Introduction

This repository contains all code written for the master project "Efficient Methods for Machine Learning" at the University of Hamburg in the summer semester 2024. The goal of the project is to train a language model from scratch and to this as data and compute sparing as possible. The project is supervised by Sören Laue & Michaela Regneri.
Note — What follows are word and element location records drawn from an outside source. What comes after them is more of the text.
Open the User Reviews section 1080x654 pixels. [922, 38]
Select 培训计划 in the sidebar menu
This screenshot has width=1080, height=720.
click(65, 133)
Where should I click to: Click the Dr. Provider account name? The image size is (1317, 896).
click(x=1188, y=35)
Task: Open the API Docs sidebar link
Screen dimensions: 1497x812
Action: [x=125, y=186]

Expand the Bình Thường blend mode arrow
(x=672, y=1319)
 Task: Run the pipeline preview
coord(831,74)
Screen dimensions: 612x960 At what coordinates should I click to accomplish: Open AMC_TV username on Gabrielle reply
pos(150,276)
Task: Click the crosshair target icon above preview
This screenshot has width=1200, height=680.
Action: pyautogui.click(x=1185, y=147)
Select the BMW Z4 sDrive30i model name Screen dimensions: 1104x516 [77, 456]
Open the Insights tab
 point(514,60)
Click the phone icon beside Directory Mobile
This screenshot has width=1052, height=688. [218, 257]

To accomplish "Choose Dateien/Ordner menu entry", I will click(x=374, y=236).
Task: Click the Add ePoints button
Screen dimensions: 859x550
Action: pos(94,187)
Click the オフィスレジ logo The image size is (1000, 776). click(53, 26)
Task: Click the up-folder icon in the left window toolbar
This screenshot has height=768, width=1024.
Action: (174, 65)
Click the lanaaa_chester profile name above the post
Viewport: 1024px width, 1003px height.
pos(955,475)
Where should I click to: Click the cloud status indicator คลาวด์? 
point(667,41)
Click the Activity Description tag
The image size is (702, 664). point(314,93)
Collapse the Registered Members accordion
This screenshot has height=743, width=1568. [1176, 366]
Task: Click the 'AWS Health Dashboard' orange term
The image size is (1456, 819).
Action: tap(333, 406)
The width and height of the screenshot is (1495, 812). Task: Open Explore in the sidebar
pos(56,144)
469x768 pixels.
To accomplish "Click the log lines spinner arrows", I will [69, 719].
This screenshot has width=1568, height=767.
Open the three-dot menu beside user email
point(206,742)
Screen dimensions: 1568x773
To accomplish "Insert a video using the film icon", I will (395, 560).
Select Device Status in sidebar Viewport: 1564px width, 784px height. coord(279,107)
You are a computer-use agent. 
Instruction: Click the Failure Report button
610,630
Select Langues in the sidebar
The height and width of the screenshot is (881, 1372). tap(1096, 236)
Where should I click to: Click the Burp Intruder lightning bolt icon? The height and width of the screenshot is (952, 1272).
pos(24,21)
We set ourselves the goal to train a language model to generate episodes (or at least parts of) scripts from the TV show South Park.

The scripts are crawled from the South Park Fandom website. We then clean the scripts and use them as our main dataset. But due to legal uncertainty whether we can publish the crawled scripts here, we only include the crawler script data/southpark_crawler.py in the repository.

Setup

In order to run the code in this repository, you need to set up a Python environment with the required dependencies and set up a Weights & Biases account. Just follow the instructions in Installation and Weight & Biases setup. If you have an Apple Silicon chip, you can follow the instructions in Apple Silicon setup. If you have a CUDA compatible GPU, you can follow the instructions in CUDA setup.

Installation

Clone the project onto your drive with one the following commands. You'll need to have your preferred way to authenticate to Github ready. How to authenticate to Github

# Either
git clone https://github.com/Casparvolquardsen/SouthParkGPT.git southpark-gpt
# or
git clone [email protected]:Casparvolquardsen/SouthParkGPT.git southpark-gpt

Navigate into the project directory:

cd southpark-gpt

Our project uses Python 3.9. Using any other python version might cause issues. To set up the project locally, you need to install the dependencies. We recommend to use a virtual environment for this. You can create a virtual environment with the following terminal command:

python3 -m venv venv

Then you can activate the virtual environment with the following command:

source venv/bin/activate

After that you can install the dependencies with the following command:

pip install -r requirements.txt

Apple Silicon setup

If you have a Apple Silicon chip, you can install the dependencies from the 'mps_support' directory. You need to use conda package manager for this.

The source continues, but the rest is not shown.